Actress and model Brooke Shields has been working since she was 11 months old. But at age 59, she says she is in the most “challenging and exciting” stage of her career yet.
“I think what’s exciting about it is it’s so unknown,” she told ForbesWomen editor, Maggie McGrath. Shields was honored on Forbes and Know Your Value’s fourth annual “50 Over 50” U.S. list, which was revealed on Thursday. The list celebrates women who have found success later in life and are shattering age and gender norms.
Shields recently founded Commence, a New York-based hair care company, for women over the age of 40. And earlier this year, Shields was elected president of the Actors Equity Association, a union representing approximately 51,000 actors and stage managers in the United States.

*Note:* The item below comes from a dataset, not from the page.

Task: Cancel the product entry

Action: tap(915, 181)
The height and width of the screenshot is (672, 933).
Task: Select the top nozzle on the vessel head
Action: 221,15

Shields said she came up with the idea for Commence during the pandemic when she was having conversations online with women over the age of 40.
“I wanted to hear what women my age were really experiencing, what they were feeling … how they felt they were being represented… And inevitably, all of them started saying how upset they were … that there was this feeling that once you hit a certain age, that all of a sudden, you lose all your value,” said Shields. She noted that the marketing is geared to very young women “and then you’re sort of put into this world where you’re in Depends, dentures… There is a whole bracket in the middle.”
Commence is still in its early days. According to Forbes, Shields has raised $3.5 million from outside investors to help fund the company’s first three products, which were released in June. But she is on a mission to make women feel extraordinary.
“We have experience. We have years, we’ve gone through so much, many of us have raised children… or started companies… There should be no reason why we are discounted,” she said.
McGrath recounted a time when Shields was in her 20s and being interviewed by a man who asked her if it ever worried her that her career had peaked already.
“I remember actually feeling bad for the person,” Shields recounted. “Because it seemed like such a ridiculous thing to ask … I remember thinking, ‘Oh, that seems like a waste of a question because I’m just beginning…’”
McGrath asked how Shields would answer that question today.
“I’m going to forever peak … Why should there be one peak? Why does everything then have to mean you’re going downhill… And yes, the world is set up to want to champion youth …and that is great. I’m not occupying that stage right now, but I am occupying an equally exciting, perhaps more empowered stage because I have excitement, belief, energy, and experience of all things … I now come at things with such a different level of belief in myself and a fight. I’m not knocked over easily anymore. So, I would say that I will keep peaking.”